Open rmoyard opened this issue 2 years ago • 4 comments

Context: Some gradients/jacobians do not compile because the insertion point in the lowering is not correctly set.

Description of the Change: The insertion is the call op and not the body of the function.

Benefits: We can compile and run more derivatives of vmap and for loop.

Drawback It compiles gradient acting on vmap but returns wrong results, see xfailed test.

[sc-59758]

rmoyard avatar Oct 25 '23 01:10 rmoyard

Hello. You may have forgotten to update the changelog! Please edit doc/changelog.md on your branch with:

  • A one-to-two sentence description of the change. You may include a small working example for new features.
  • A link back to this PR.
  • Your name (or GitHub username) in the contributors section.

github-actions[bot] avatar Mar 19 '24 14:03 github-actions[bot]

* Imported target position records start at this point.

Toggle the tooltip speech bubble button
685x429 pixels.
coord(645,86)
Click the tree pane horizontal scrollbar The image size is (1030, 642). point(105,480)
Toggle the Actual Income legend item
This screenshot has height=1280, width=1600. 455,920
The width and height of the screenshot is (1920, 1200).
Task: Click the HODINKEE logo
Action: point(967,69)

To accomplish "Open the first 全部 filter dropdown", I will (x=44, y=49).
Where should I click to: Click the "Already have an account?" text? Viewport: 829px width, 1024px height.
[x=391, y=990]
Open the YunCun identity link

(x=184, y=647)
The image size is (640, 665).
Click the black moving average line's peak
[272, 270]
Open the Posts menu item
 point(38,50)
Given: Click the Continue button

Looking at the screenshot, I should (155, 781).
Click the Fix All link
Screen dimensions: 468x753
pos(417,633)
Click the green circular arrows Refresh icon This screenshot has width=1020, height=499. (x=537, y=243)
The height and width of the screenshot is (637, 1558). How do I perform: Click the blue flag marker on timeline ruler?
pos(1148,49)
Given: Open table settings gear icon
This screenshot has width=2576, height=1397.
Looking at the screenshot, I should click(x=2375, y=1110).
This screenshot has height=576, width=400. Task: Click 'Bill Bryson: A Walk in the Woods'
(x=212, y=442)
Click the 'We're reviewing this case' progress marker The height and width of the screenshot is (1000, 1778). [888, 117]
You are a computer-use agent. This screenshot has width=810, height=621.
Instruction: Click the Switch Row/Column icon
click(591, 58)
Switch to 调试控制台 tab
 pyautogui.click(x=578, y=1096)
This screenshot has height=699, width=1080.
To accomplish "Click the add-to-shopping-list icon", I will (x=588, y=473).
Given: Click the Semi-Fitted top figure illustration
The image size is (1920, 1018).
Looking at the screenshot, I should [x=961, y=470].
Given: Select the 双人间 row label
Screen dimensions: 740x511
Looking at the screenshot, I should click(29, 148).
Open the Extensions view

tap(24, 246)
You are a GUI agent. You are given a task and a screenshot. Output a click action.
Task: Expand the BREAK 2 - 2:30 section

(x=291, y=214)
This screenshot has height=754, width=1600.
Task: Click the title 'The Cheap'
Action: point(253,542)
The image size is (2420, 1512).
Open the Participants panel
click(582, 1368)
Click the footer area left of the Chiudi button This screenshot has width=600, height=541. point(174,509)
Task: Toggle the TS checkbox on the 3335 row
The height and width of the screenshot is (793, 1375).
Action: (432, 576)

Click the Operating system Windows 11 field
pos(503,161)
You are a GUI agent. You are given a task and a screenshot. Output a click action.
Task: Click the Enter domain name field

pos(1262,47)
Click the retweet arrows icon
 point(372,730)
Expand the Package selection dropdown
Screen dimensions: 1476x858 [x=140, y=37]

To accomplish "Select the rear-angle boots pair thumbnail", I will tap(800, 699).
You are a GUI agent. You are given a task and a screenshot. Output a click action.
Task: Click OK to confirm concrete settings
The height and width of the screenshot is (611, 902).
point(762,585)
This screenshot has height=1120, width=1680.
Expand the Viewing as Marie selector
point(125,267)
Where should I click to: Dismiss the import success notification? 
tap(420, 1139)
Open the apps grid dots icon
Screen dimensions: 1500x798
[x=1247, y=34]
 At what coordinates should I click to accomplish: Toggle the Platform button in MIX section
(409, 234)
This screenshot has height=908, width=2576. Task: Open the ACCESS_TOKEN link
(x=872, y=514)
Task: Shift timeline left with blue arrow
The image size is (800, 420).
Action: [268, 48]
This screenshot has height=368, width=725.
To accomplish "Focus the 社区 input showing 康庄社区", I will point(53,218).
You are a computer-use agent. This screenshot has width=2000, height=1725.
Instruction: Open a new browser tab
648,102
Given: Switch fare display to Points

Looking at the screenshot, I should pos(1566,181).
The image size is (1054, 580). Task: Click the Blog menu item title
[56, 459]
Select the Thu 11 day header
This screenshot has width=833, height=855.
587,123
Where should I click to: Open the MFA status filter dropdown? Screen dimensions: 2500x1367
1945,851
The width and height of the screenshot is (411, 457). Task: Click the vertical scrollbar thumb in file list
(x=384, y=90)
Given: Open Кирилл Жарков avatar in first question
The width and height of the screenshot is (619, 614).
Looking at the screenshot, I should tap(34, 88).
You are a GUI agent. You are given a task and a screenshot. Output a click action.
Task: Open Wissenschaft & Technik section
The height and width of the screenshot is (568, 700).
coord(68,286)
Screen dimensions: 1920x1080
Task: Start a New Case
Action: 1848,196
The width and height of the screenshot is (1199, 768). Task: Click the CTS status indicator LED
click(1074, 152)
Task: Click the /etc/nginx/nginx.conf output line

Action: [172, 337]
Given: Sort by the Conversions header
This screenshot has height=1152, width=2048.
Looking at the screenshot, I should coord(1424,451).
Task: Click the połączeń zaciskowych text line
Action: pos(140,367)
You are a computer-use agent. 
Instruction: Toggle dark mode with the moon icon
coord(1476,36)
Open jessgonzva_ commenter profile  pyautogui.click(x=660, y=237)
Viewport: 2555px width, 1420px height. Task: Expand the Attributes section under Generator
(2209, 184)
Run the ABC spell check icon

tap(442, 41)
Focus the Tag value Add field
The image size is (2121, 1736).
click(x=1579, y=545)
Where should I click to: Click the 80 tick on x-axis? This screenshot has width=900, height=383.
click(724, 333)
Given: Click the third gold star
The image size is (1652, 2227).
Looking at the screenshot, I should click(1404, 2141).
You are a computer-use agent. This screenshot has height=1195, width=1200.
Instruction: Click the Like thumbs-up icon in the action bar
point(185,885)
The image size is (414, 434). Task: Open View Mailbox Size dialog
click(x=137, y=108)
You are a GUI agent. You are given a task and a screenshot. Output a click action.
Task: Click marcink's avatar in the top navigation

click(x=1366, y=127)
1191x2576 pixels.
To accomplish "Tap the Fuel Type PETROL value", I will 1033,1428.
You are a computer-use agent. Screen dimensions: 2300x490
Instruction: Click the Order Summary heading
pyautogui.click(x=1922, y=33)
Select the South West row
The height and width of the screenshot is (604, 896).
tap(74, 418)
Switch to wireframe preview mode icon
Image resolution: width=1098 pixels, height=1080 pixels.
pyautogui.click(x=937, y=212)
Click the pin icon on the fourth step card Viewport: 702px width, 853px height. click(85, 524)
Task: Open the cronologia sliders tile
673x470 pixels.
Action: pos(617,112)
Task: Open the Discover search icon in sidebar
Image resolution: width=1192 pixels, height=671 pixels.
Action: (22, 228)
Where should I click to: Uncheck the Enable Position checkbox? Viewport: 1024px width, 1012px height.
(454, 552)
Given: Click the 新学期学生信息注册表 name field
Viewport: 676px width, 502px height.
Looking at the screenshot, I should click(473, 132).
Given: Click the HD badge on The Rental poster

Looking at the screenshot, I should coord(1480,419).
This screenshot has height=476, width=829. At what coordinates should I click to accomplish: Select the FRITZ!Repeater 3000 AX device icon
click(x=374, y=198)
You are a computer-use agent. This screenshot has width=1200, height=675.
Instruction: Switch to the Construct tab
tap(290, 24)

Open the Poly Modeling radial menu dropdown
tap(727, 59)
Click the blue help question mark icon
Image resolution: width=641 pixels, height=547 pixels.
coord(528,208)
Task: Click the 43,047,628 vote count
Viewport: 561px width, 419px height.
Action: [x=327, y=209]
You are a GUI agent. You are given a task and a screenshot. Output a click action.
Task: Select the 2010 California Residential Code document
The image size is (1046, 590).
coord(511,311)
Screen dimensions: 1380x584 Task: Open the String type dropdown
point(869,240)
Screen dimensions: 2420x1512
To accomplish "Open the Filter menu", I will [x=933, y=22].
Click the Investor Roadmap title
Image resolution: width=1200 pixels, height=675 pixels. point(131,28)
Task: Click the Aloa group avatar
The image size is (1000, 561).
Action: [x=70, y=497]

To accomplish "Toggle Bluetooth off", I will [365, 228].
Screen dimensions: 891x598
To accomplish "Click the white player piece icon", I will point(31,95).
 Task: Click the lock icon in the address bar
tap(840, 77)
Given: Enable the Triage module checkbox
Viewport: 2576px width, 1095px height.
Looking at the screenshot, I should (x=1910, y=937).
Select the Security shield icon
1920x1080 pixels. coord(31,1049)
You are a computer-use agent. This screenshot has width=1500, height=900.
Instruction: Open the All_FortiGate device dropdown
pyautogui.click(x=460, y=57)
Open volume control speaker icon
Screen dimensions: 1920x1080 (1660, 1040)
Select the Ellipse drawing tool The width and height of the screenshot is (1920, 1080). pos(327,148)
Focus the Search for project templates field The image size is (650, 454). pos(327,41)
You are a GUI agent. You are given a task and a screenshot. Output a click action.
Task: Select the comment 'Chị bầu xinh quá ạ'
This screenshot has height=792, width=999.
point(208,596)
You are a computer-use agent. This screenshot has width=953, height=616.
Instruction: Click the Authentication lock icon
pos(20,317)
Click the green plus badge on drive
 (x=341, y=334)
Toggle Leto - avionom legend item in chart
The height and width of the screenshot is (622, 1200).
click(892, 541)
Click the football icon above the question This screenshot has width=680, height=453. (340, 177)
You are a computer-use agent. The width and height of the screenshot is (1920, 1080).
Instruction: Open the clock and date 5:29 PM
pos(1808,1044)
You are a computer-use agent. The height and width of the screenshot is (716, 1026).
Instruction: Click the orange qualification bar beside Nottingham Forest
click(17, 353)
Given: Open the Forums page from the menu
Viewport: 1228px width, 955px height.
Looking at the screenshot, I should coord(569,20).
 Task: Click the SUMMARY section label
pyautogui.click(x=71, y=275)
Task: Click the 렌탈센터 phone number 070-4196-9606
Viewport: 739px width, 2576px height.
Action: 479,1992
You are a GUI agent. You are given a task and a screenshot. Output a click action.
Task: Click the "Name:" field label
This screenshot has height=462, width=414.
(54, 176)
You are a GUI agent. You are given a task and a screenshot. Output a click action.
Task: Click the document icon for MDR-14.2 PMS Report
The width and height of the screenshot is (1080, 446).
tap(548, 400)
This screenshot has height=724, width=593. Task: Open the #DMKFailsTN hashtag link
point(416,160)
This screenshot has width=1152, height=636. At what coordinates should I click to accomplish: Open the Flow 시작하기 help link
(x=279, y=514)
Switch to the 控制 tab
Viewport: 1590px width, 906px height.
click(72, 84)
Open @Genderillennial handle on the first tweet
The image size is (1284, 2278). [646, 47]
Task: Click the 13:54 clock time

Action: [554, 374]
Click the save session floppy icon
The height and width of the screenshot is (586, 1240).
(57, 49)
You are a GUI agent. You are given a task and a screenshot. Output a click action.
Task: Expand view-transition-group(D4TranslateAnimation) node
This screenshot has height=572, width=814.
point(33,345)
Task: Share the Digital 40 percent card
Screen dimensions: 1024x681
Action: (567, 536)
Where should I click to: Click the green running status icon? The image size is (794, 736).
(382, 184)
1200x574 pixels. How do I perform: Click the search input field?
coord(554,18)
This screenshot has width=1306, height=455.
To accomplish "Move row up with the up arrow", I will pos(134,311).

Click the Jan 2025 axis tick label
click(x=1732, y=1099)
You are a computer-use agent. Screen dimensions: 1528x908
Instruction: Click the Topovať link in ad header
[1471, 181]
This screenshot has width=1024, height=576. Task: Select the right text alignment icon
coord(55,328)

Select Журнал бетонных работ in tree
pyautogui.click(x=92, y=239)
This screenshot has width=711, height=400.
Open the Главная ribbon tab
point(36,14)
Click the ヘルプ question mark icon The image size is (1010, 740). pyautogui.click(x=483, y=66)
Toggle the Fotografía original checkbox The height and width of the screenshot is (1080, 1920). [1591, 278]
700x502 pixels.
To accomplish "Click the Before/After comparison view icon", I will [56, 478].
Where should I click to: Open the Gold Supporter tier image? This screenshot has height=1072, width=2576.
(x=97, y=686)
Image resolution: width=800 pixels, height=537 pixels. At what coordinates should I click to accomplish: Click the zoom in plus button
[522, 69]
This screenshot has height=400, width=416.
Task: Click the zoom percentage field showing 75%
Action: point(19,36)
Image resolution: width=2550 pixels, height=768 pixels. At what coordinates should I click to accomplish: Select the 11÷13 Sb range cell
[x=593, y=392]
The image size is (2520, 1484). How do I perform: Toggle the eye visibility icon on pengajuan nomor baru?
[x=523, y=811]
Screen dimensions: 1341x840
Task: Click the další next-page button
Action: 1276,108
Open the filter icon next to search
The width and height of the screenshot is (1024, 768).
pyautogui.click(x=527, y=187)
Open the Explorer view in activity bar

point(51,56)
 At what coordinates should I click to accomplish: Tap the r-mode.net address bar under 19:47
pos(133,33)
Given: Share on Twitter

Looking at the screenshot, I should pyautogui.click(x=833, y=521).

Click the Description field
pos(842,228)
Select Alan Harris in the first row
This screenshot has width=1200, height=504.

Testing this fix on the following example results in very long (infinite?) compile or runtime:

import pennylane as qml
import jax
from jax import numpy as jnp
import catalyst

n_wires = 5
data = jnp.sin(jnp.mgrid[-2:2:0.2].reshape(n_wires, -1)) ** 3
targets = jnp.array([-0.2, 0.4, 0.35, 0.2])

dev_name = "lightning.qubit"
dev = qml.device(dev_name, wires=n_wires)

@qml.qnode(dev)
def circuit(data, weights):
    """Quantum circuit ansatz"""

    for i in range(n_wires):
        qml.RY(data[i], wires=i)

    for i in range(n_wires):
        qml.RX(weights[i, 0], wires=i)
        qml.RY(weights[i, 1], wires=i)
        qml.RX(weights[i, 2], wires=i)
        qml.CNOT(wires=[i, (i + 1) % n_wires])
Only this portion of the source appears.